Initial blog posts starts--
I'm teaching two sections of calc this summer at the college (Business Calculus and Calc I). I'm excited but scared. It'll be my first time to teach calculus, and for whatever reason I chose to teach two different calc classes...in eight weeks. I may need to be checked for a pulse afterwards.
While I'm really excited about teaching these courses, I'm starting to get a little worried about some of my students. I have received an abnormal amount of emails regarding these two classes (especially Business Calc). According to one of my colleagues, what tends to happen is that senior business majors from the 4-year state schools put off Business Calc as long as possible. Oftentimes, it's the very last class they have to take. In fact (according this colleague, at least), some of the students have even walked already but need to pass this class in order to get their diploma.
There's some pressure.
And the pressure is turning into emails.
I'll give you two examples:
Student 1: Hi, I’m actually going on vacation on the first week of school and will not be able to attend, and was wondering if I would be ok for the rest of the semester if I did not make it the first week.

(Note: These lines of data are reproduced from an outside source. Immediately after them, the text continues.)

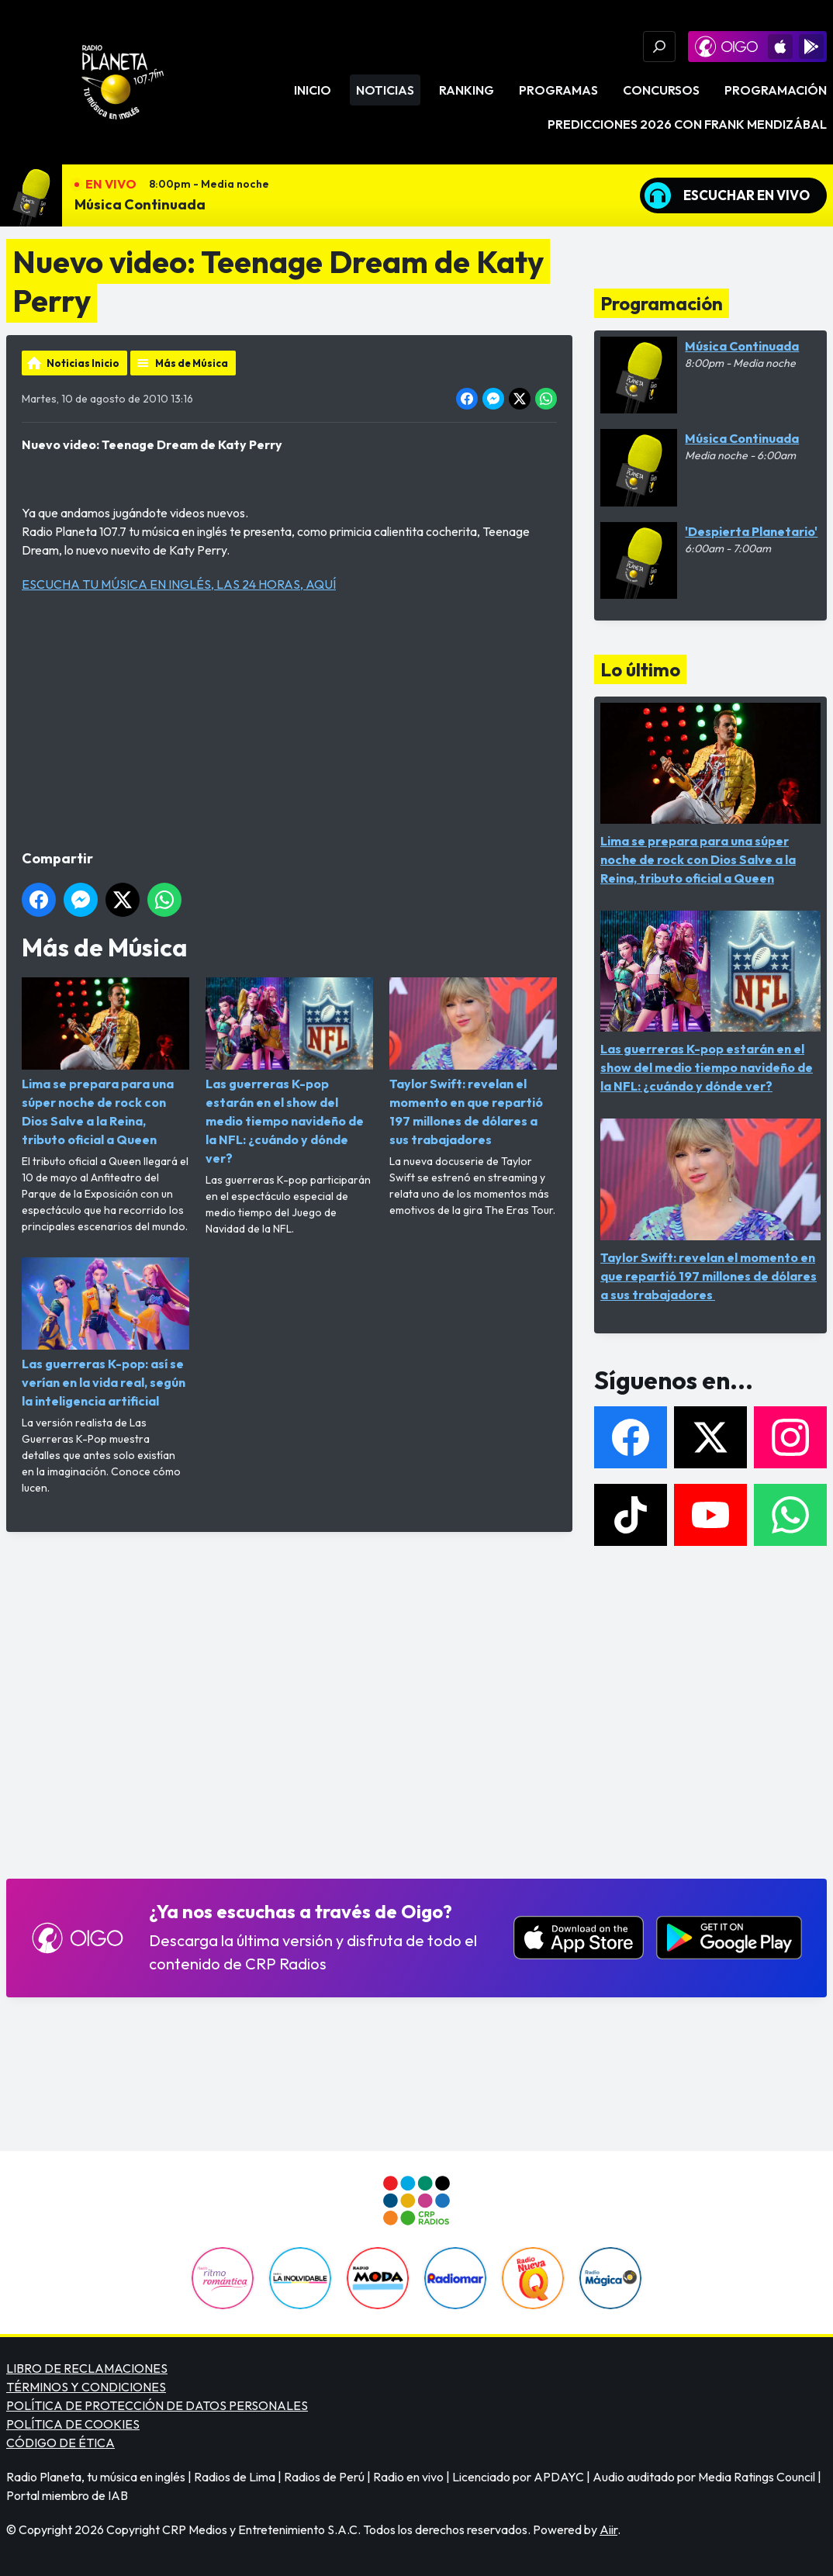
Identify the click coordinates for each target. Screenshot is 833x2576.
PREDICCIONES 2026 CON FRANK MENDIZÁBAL (687, 124)
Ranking (466, 90)
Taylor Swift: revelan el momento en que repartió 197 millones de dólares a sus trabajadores (473, 1062)
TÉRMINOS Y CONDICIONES (86, 2386)
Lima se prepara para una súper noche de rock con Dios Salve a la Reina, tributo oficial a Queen (105, 1062)
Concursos (661, 90)
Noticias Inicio (83, 363)
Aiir (608, 2529)
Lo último (640, 669)
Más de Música (191, 363)
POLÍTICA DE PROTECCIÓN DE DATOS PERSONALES (157, 2405)
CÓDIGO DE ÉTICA (60, 2442)
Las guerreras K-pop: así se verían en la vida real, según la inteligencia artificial (105, 1333)
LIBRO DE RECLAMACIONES (87, 2368)
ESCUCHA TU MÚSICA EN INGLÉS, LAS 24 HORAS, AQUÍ (179, 584)
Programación (775, 90)
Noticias (385, 90)
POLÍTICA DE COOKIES (73, 2424)
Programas (558, 90)
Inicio (312, 90)
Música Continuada (140, 204)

Can you miss the first week of school of a summer session? NO! Would you miss two weeks of school during a normal semester? Do you think it's ok for ME to vacation during the two months school is in summer session, or would you expect me to vacation before or after?
Student 2: I'm good with math, always have been, but I took College Algebra 18 years ago. Do I need to brace myself and make sure I have a tutor available?

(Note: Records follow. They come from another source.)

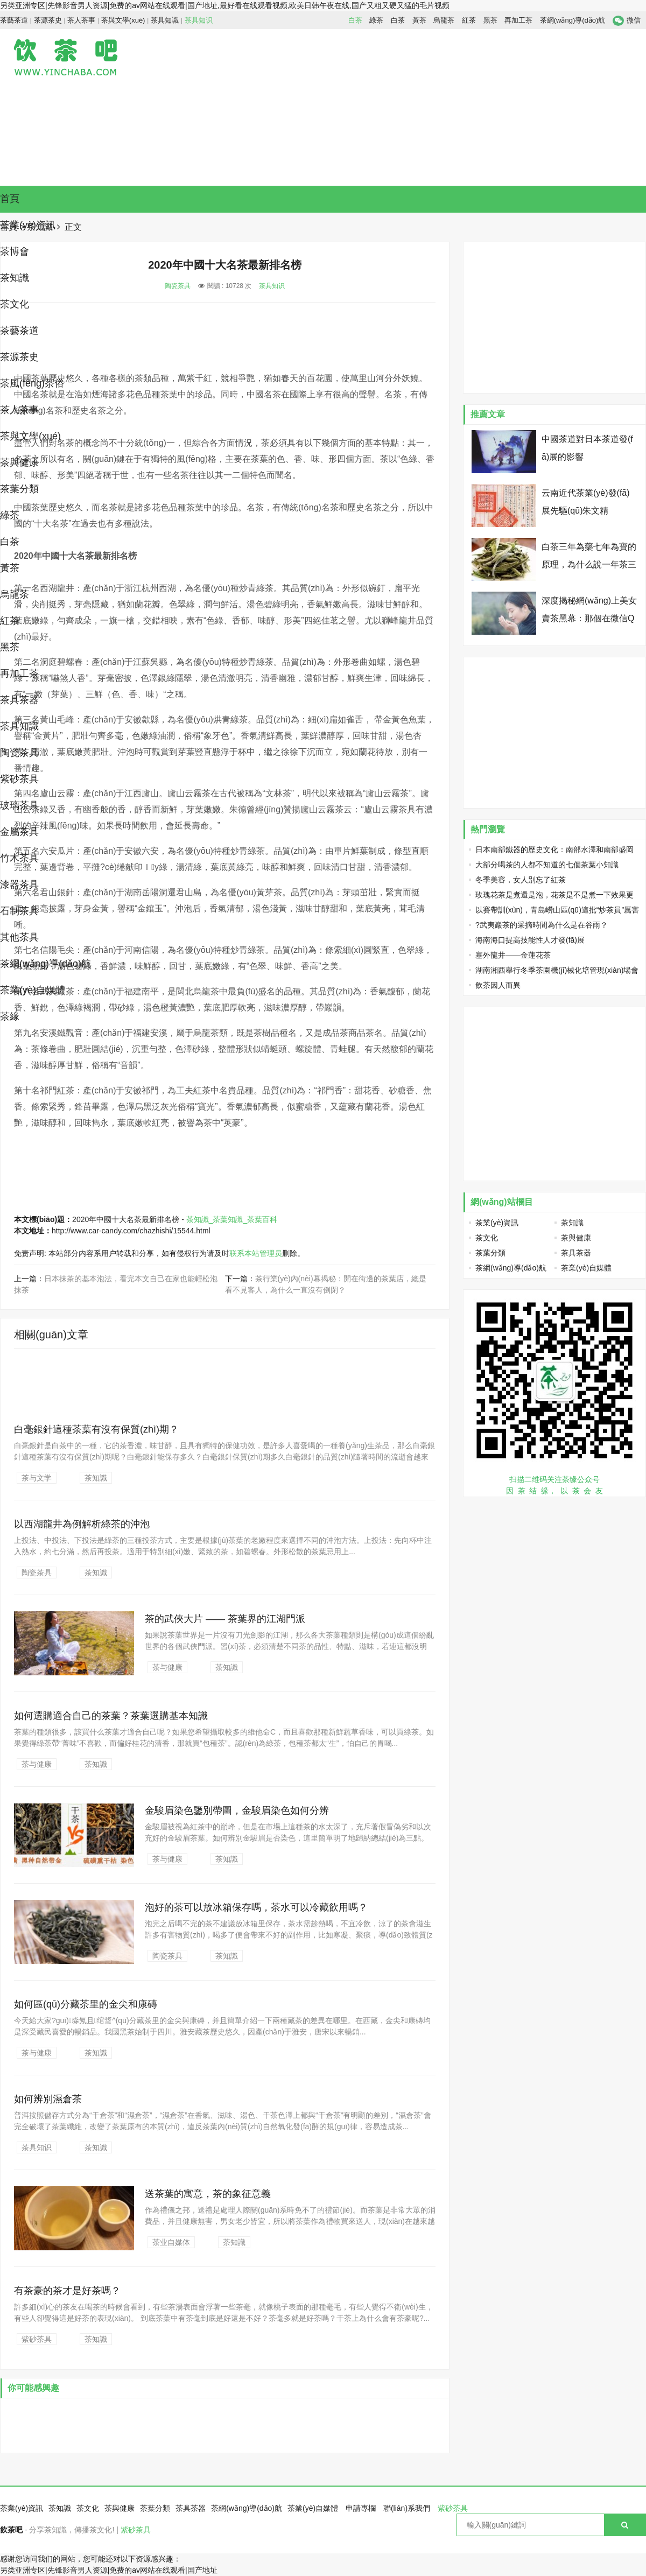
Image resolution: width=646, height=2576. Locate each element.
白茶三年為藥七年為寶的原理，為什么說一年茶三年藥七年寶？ (589, 564)
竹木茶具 (19, 858)
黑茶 (490, 20)
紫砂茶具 (19, 779)
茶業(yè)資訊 (496, 1222)
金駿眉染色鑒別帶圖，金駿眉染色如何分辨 (237, 1810)
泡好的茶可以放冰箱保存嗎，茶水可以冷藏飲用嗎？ (256, 1907)
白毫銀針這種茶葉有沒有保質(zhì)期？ (96, 1429)
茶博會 (14, 251)
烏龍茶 (443, 20)
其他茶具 (19, 937)
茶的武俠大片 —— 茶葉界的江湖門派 (225, 1618)
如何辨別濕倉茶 (48, 2099)
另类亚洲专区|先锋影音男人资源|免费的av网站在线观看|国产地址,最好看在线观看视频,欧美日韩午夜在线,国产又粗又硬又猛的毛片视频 (225, 5)
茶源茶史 (48, 20)
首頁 (9, 198)
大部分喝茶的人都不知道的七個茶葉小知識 (547, 864)
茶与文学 (37, 1477)
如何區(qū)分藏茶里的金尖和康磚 (85, 2004)
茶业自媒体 (171, 2242)
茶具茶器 (19, 699)
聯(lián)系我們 (406, 2508)
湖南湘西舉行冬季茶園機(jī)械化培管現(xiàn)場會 (556, 970)
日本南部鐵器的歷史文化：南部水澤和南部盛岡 (554, 849)
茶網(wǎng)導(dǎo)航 (573, 20)
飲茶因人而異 (498, 985)
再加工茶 (518, 20)
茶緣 (9, 1016)
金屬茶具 (19, 831)
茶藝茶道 (14, 20)
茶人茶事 (81, 20)
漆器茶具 (19, 884)
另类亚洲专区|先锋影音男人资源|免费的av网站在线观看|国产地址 (108, 2570)
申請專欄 (361, 2508)
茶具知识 (199, 20)
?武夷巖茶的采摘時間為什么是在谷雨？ (541, 925)
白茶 (355, 20)
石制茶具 (19, 911)
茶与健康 (167, 1667)
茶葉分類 (19, 488)
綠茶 (376, 20)
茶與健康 (19, 462)
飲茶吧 (11, 2529)
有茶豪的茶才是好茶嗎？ (67, 2290)
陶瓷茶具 (19, 752)
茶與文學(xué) (123, 20)
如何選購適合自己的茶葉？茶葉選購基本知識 (111, 1715)
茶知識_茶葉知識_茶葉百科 (232, 1219)
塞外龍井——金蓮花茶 (513, 955)
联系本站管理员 (255, 1253)
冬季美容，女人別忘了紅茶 (520, 879)
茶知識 (14, 277)
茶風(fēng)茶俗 (32, 383)
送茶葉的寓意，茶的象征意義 (208, 2193)
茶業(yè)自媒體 (32, 990)
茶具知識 (165, 20)
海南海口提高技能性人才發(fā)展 (530, 940)
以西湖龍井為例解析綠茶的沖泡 (82, 1524)
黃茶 (419, 20)
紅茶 (469, 20)
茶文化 (14, 304)
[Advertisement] (486, 107)
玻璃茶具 (19, 805)
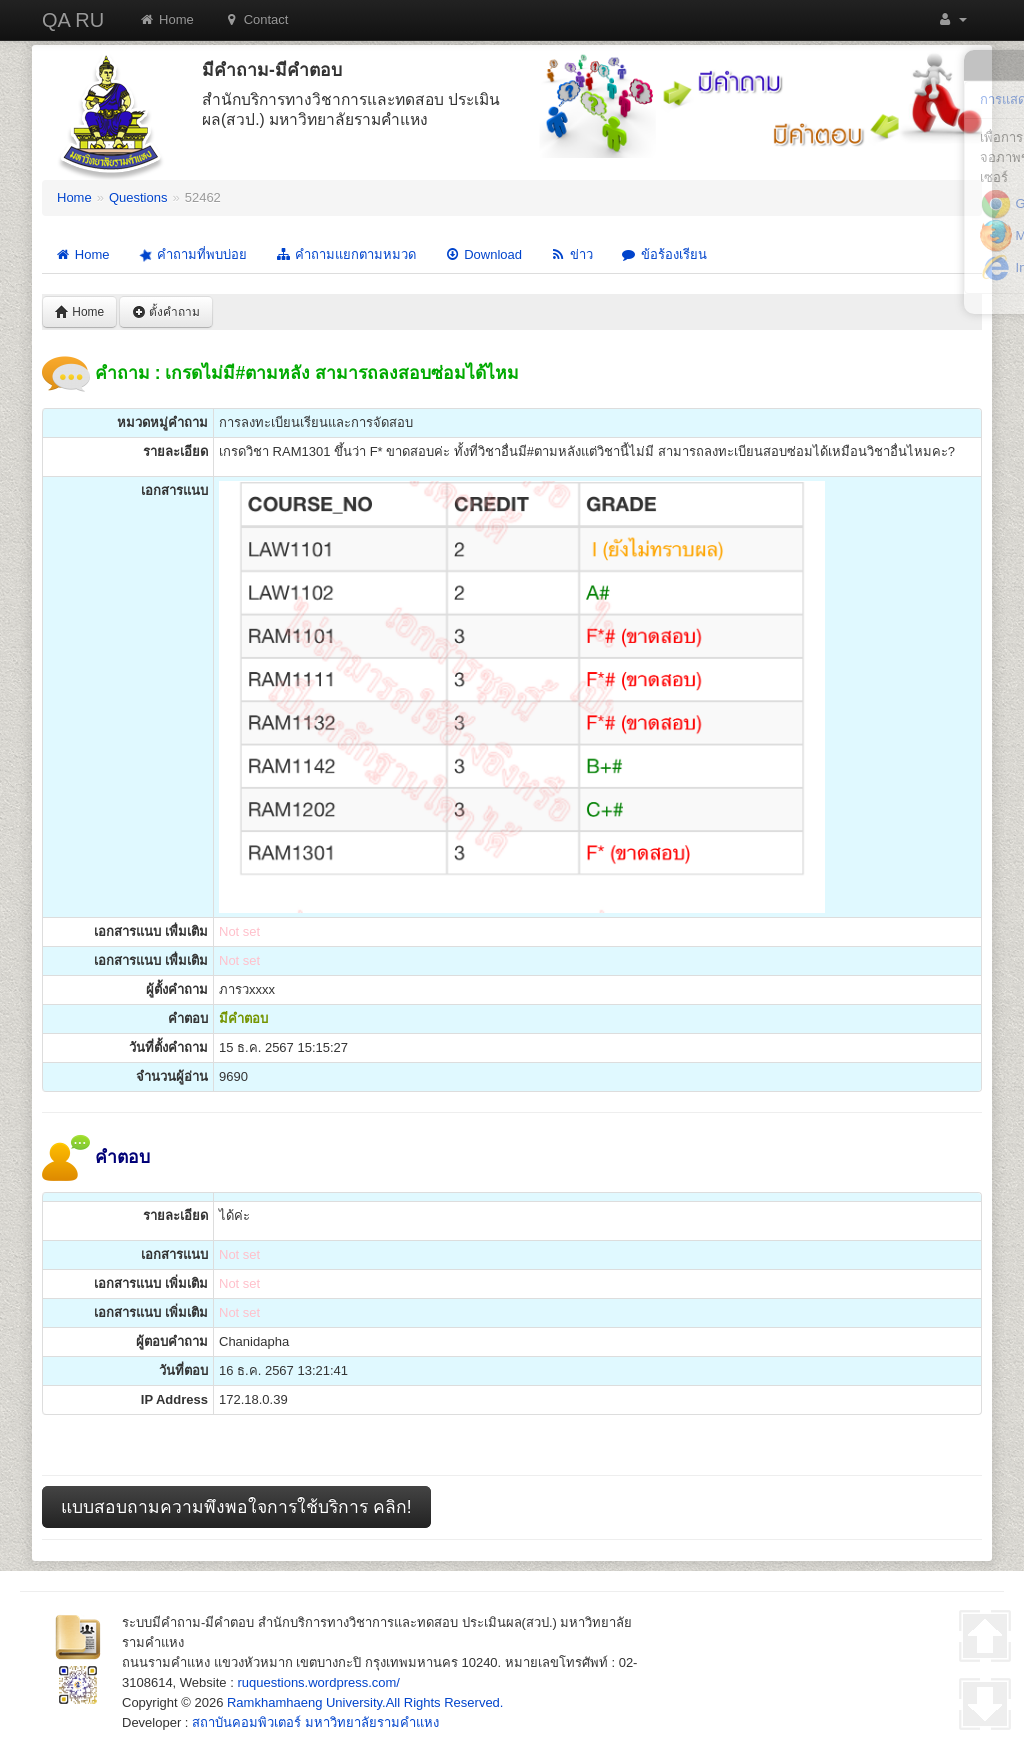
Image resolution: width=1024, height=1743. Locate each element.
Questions (138, 197)
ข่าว (571, 254)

18 years! What counselor in her right mind recommended you take calculus?
That's what I wanted to say in response. Thankfully, my responses were a bit more calculated (punny!). I think.

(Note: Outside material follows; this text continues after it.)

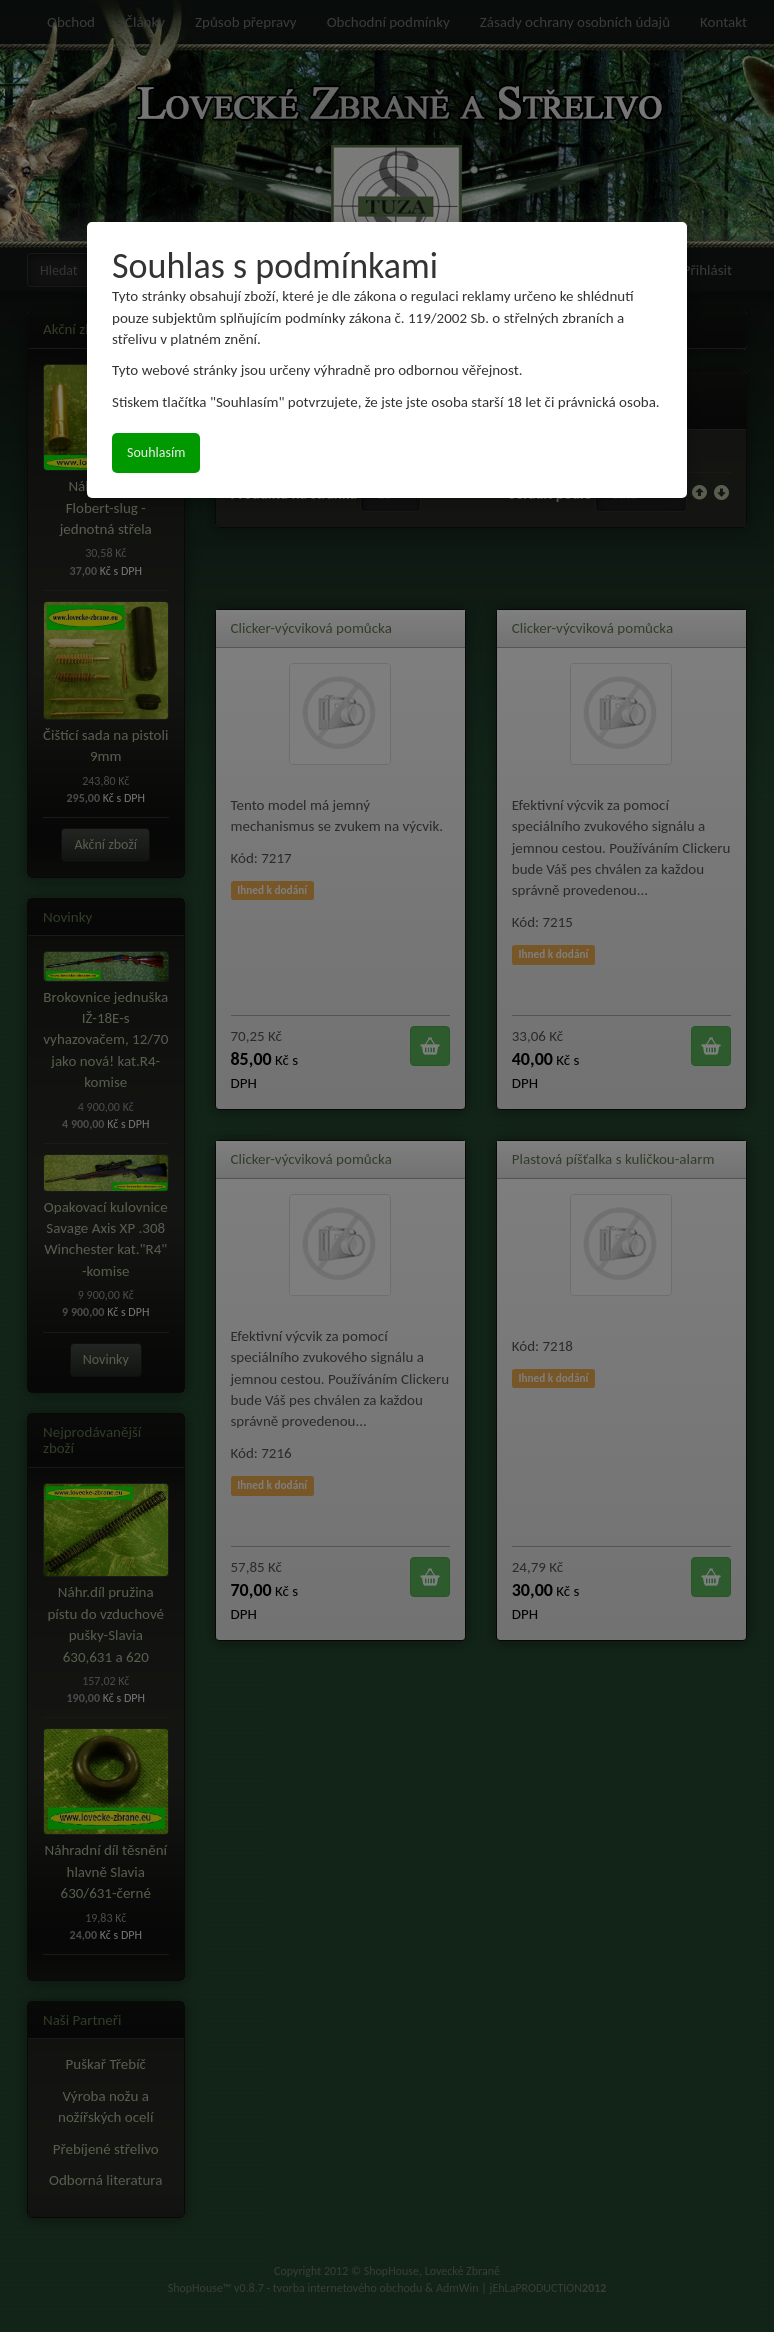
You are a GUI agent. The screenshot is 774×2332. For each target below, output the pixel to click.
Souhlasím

I talked some more about how much College Algebra has changed in the past 18 years, which is significantly due to the invention and spread of the graphing calculator, in my opinion. But I shan't bore you with those details. The gist: these students could be a bit demanding this summer.
And then there was light...
I got this email from a student this morning:
Good Morning,I hope your short summer has treated you well. First let me just tell you that thanks to your help tutoring me in the math lab last semester in College Algebra I got an 84% on my final and an overall 92% in the class.I am enrolled in your course this summer and was wondering if I need to purchase the book or if it will be on My Math Lab.
Look at that. She opens with a greeting, has perfect grammar, and even makes me feel good about myself. What more could you want?
Maybe I don't need the emails to stop after all.